:: Фрагмент страницы

5 Назовите основные формы скептицизма. Что такое «исследовательский скептицизм»?
6 Дайте характеристику здравому смыслу.
7 Каким образом мышление связано с понятием «здоровая личность»?
Тема 15. РАЗУМ И ЭТИЧЕСКИЙ ВЫБОР
До сих пор мы специально не рассматривали вопросы этики, если не считать моральных, точнее аморальных сторон мошенничества и обмана. Однако, коль скоро речь идет о правильном мышлении, нравственных вопросов избежать трудно. Если правильное мышление истинно, то оно и честное мышление, если оно справедливо как истина, то почему бы ему не быть морально справедливым. Иначе говоря, уже в само понятие «правильное мышление» встроены определенные этические ценности и добродетели, ведь делать или думать правильно, значит действовать по правилам, причем не только логическим, но и моральным.
Но вопрос может быть поставлен и более решительно. Если разум способен к истинному и практичному познанию, то, во-первых, возможно ли рациональное, с помощью разума освоение области этических ценностей и отношений между людьми, т.е. внесение в эти отношения большей ясности и смысла? Возможно ли познание области нравственных отношений на основе разума, подобное тому, какое мы имеем в случае познания физических или биологических процессов? Иначе этот вопрос может выглядеть так: возможно ли распространение методов науки на область этических норм и отношений, чтобы не только лучше знать их, но и быть «этичнее» и действовать морально в различных нравственных ситуациях? С этим, первым вопросом связан и второй: если возможно этическое познание, то возможен ли – как его следствие – этический рост личности, а в итоге – нравственное совершенствование, опирающееся, в частности, на ресурсы разума и науки, на методы рационального этического познания?
Из этого же набора вопросов вытекает и более конкретный: способны ли разум и наука (например, рациональная или научно ориентированная этика) помочь нам в ситуациях этического выбора и выработки зрелого и эффективного, адекватного этического суждения?
Таким образом, мы спрашиваем о важном: имеет ли разум какое-то отношение к нашему нравственному чувству и способности делать различия между добром и злом? Если да, то можем ли мы с его помощью повысить свои этические качества, свое моральное знание и сознание, а также степень аутентичности (подлинности) и адекватности нашего поведения как существ, неизбежно пребывающих в сфере нравственных, политических, юридических, эстетических и экологических отношений? Можем ли мы с помощью разума и его методов: (1) формировать истинные, точнее наилучшие ценностные – этические, политические, юридические, гражданские, экологические и эстетические – суждения, достаточно ясно осознавая, что у этих ценностей есть свои антиподы и что те и другие могут сталкиваться между собой в любых комбинациях?[16] (2) учитывать в ситуации этического выбора наше присутствие в ней, присутствие нашей свободы и ответственности в этой ситуации выбора? и (3) наконец, эффективно, с пользой для дела понять или просчитать последствия нашего решения и вытекающего из него действия?

::::
:: Раздел данных

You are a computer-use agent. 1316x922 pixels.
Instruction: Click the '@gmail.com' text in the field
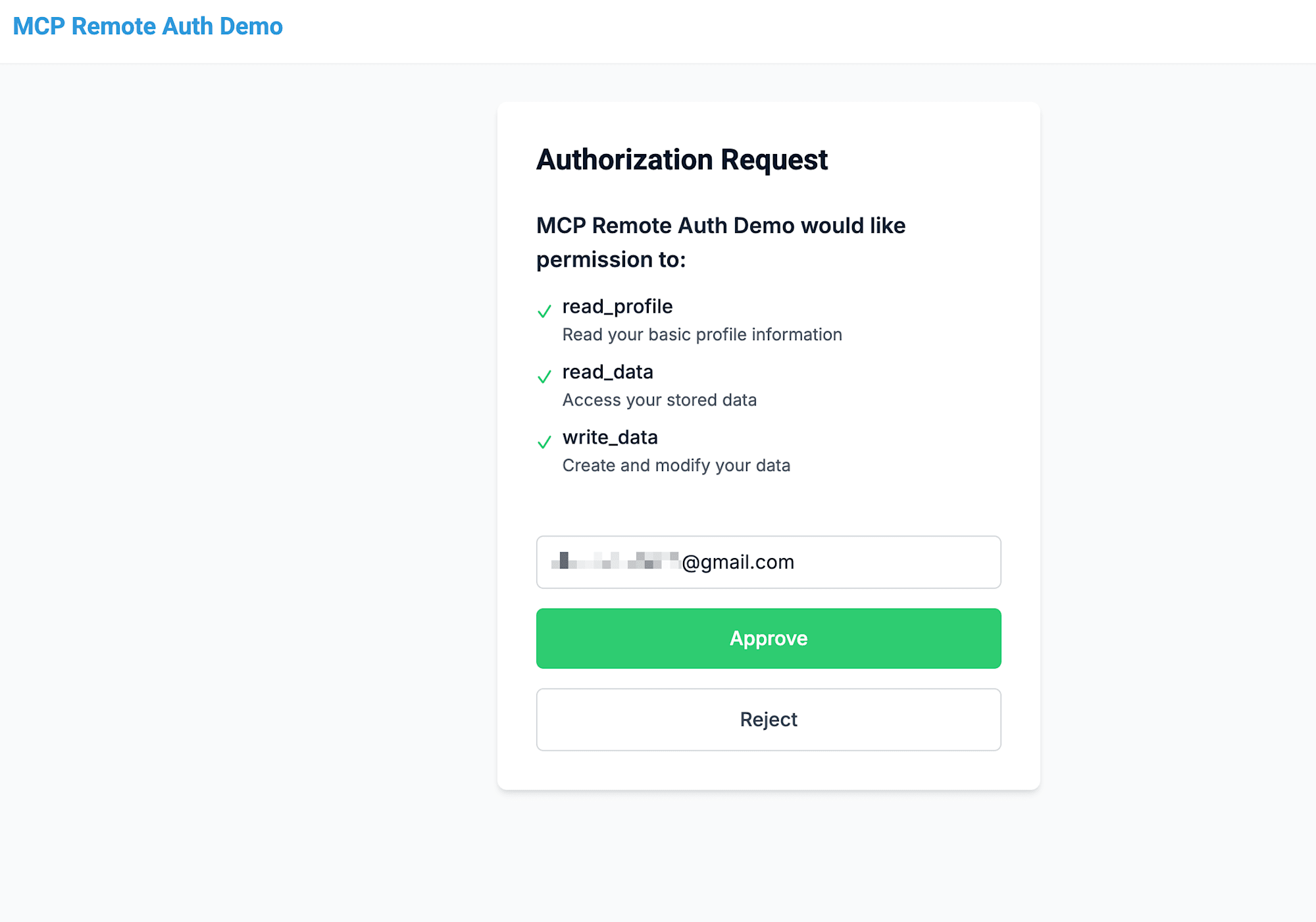click(738, 562)
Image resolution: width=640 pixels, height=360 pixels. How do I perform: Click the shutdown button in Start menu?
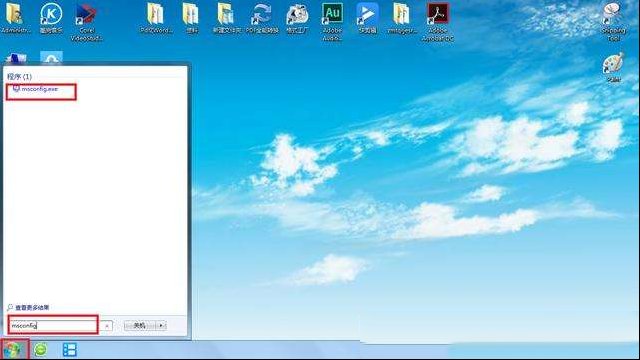[x=140, y=325]
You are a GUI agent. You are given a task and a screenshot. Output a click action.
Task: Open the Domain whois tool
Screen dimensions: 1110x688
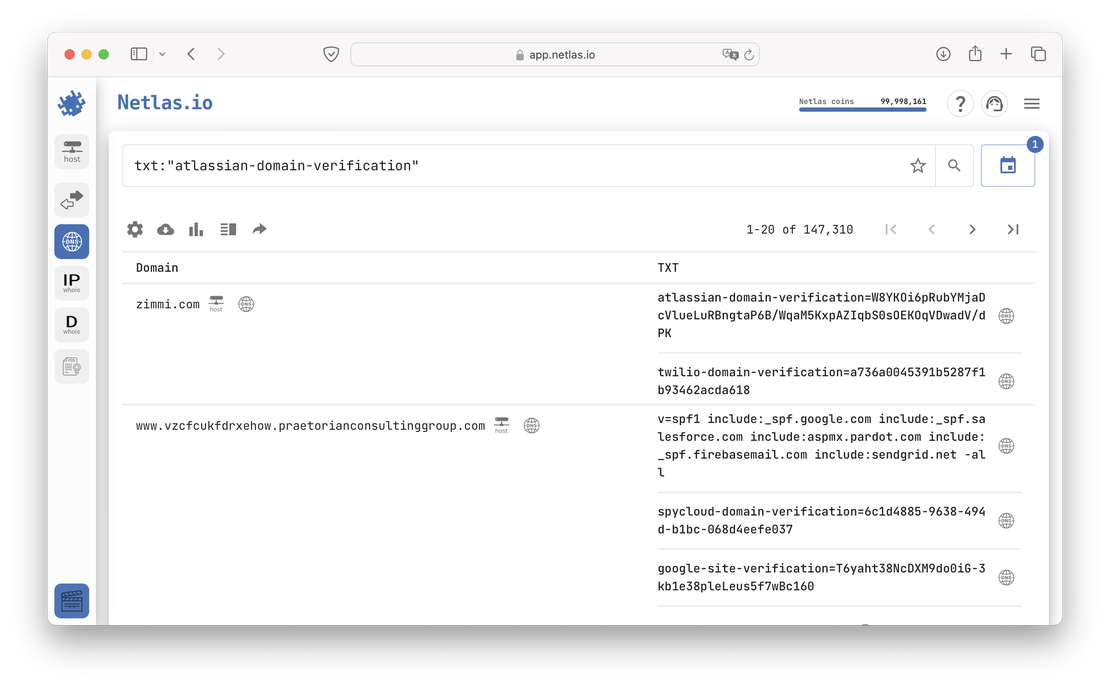tap(71, 323)
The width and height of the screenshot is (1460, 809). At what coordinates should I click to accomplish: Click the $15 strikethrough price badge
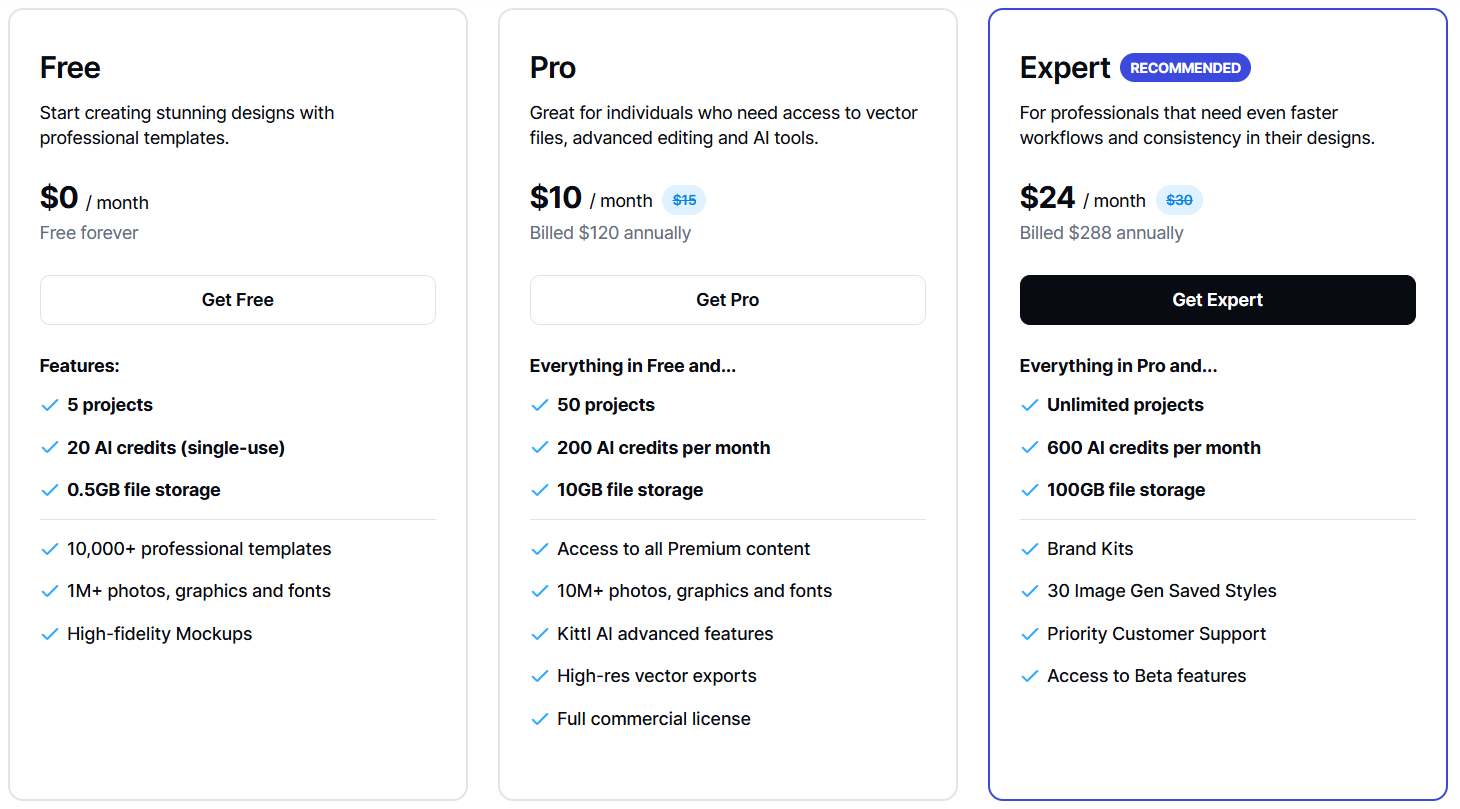[x=684, y=200]
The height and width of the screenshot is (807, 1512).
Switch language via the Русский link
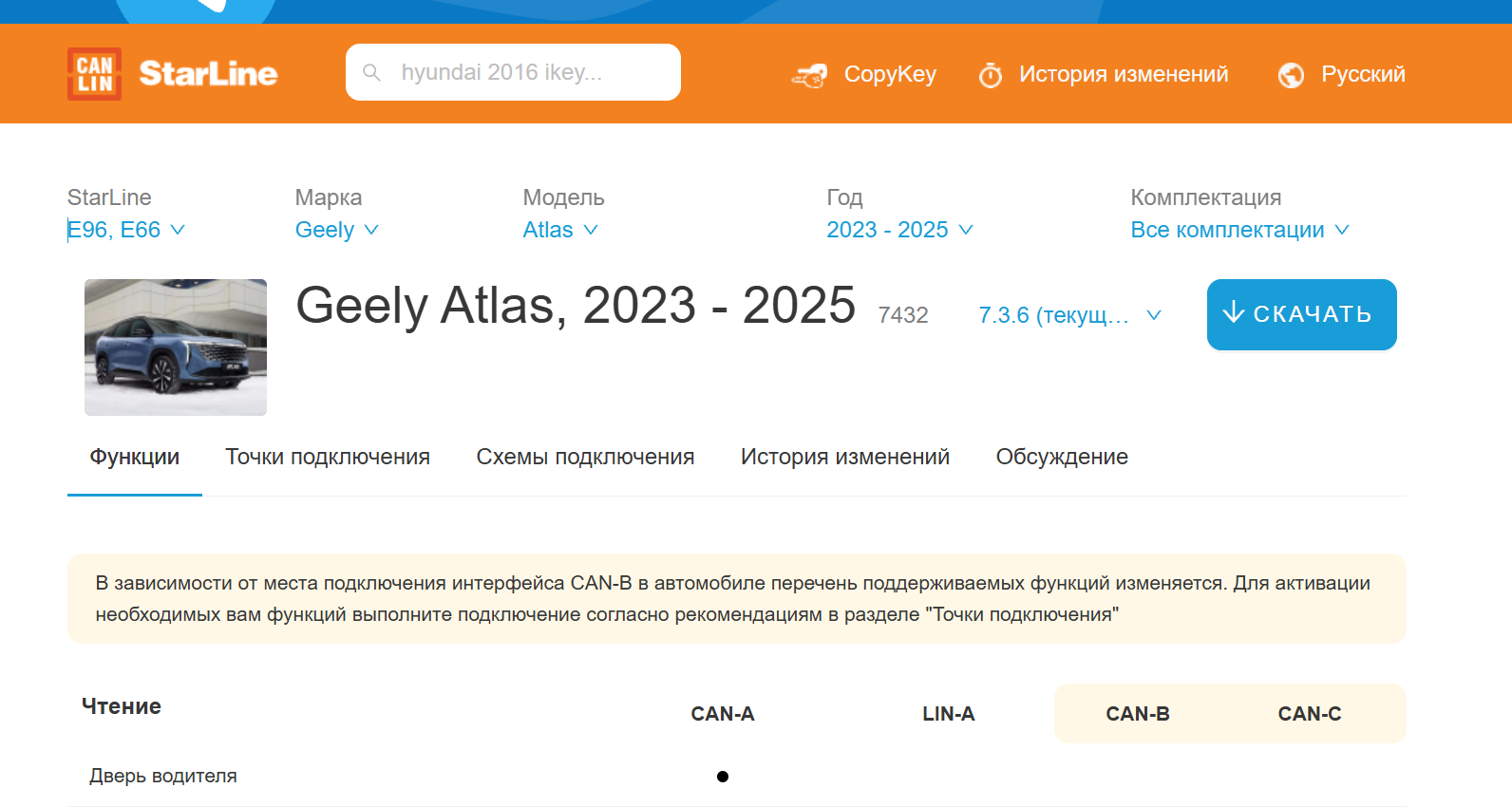[x=1362, y=74]
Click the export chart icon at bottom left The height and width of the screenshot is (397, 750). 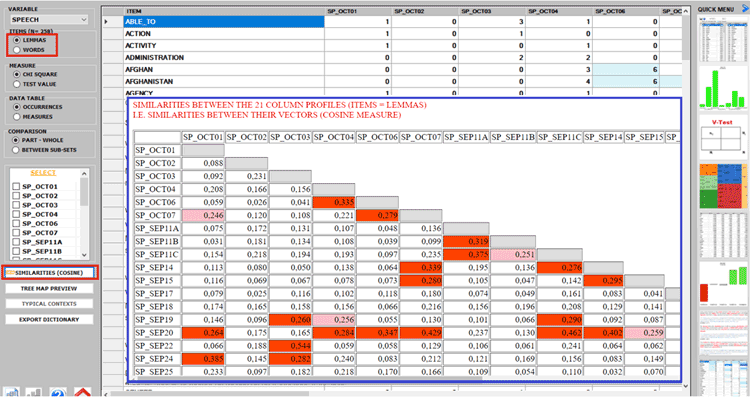coord(11,392)
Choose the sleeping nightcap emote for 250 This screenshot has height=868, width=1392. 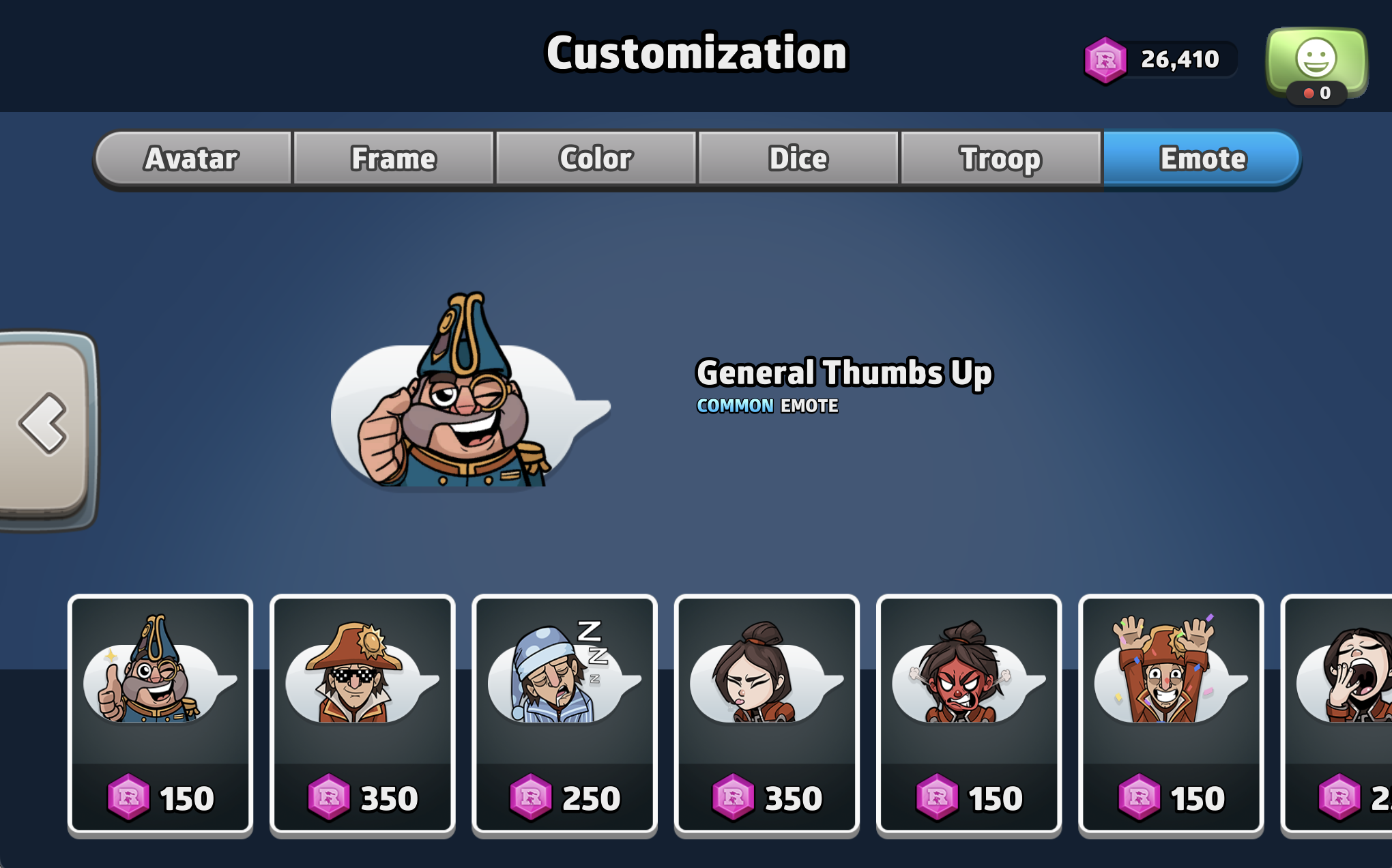(x=564, y=714)
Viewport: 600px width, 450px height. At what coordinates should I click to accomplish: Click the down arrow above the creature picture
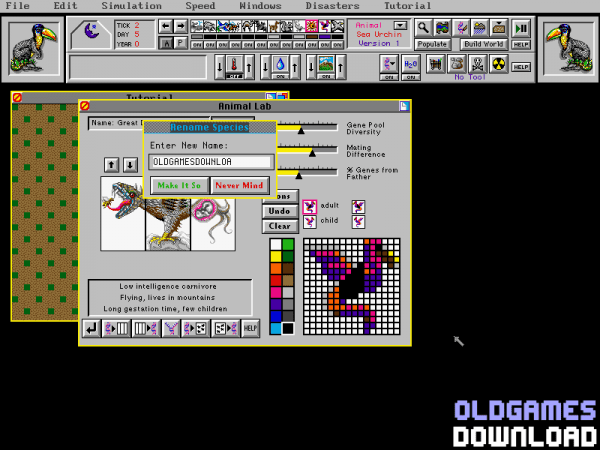coord(130,165)
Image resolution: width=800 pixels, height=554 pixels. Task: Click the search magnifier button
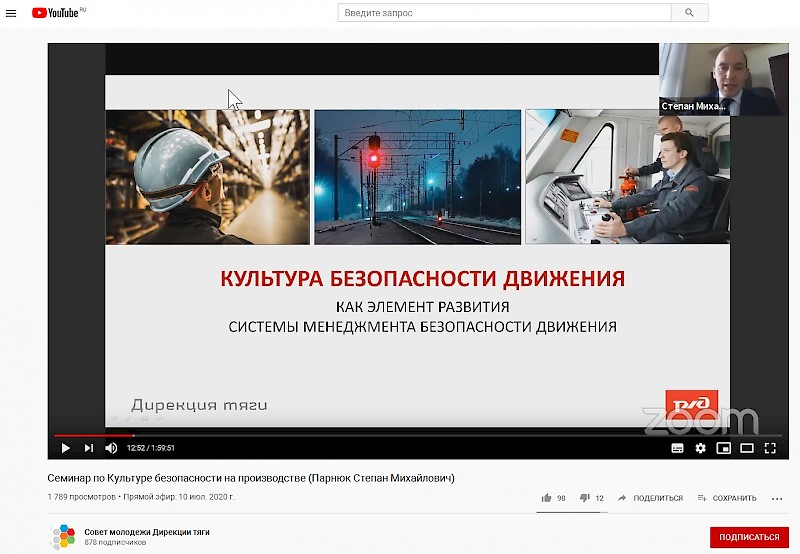pyautogui.click(x=689, y=13)
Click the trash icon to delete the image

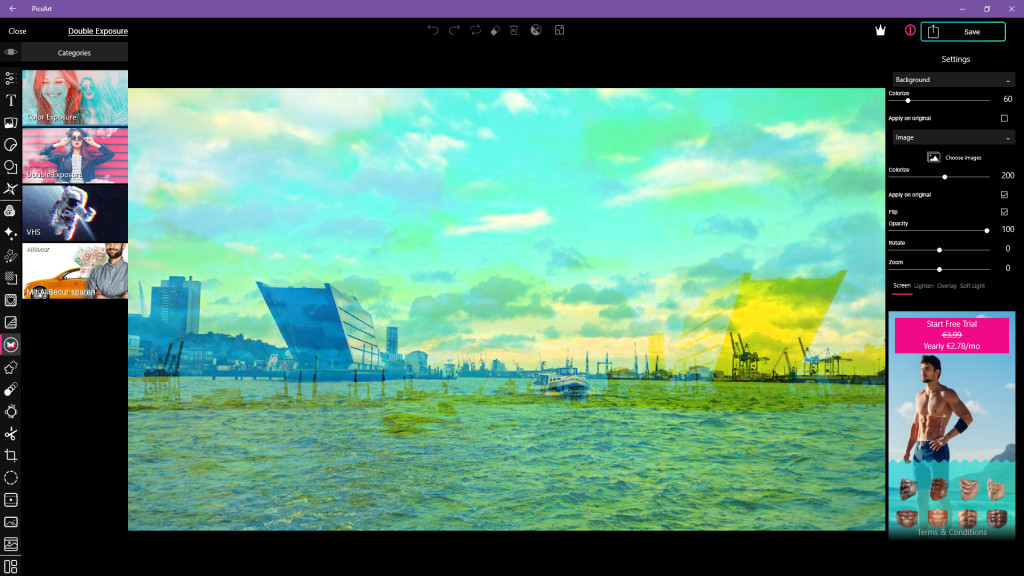pyautogui.click(x=515, y=30)
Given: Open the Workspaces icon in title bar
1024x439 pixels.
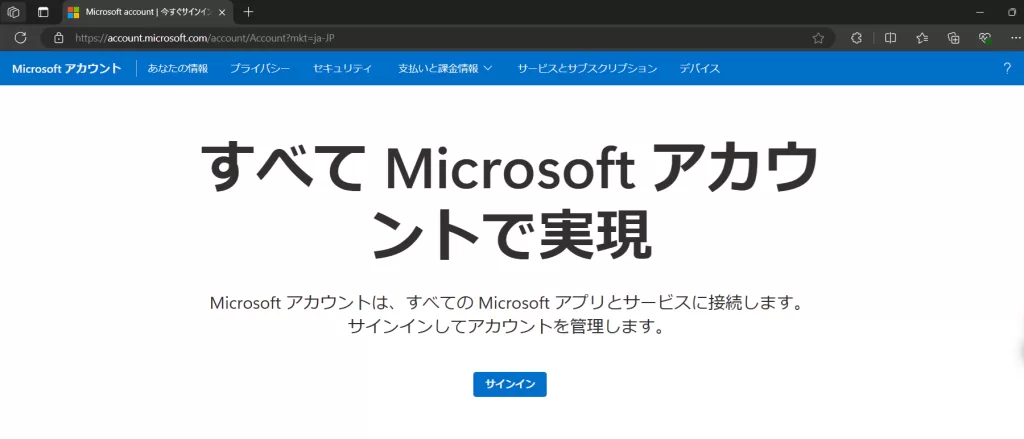Looking at the screenshot, I should point(13,12).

::::

# Рабочее задание 1:
Ответьте на вопросы по фрагменту о разуме и этическом выборе.
(а) Под каким номером идет тема «Разум и этический выбор»?
(б) Какими правилами, помимо логических, согласно фрагменту, руководствуется тот, кто делает или думает правильно?
(в) С познанием каких процессов сопоставляется познание области нравственных отношений на основе разума?
# Рабочее задание 2:
Воспроизведите без изменений часть фрагмента о разуме и этическом выборе, которая начинается со слов «6 Дайте характеристику» и заканчивается словами «но и моральным.».

# Письменное решение 1:
(а) Под номером 15.
(б) Моральными.
(в) Физических или биологических процессов.

# Письменное решение 2:
6 Дайте характеристику здравому смыслу.
7 Каким образом мышление связано с понятием «здоровая личность»?
Тема 15. РАЗУМ И ЭТИЧЕСКИЙ ВЫБОР
До сих пор мы специально не рассматривали вопросы этики, если не считать моральных, точнее аморальных сторон мошенничества и обмана. Однако, коль скоро речь идет о правильном мышлении, нравственных вопросов избежать трудно. Если правильное мышление истинно, то оно и честное мышление, если оно справедливо как истина, то почему бы ему не быть морально справедливым. Иначе говоря, уже в само понятие «правильное мышление» встроены определенные этические ценности и добродетели, ведь делать или думать правильно, значит действовать по правилам, причем не только логическим, но и моральным.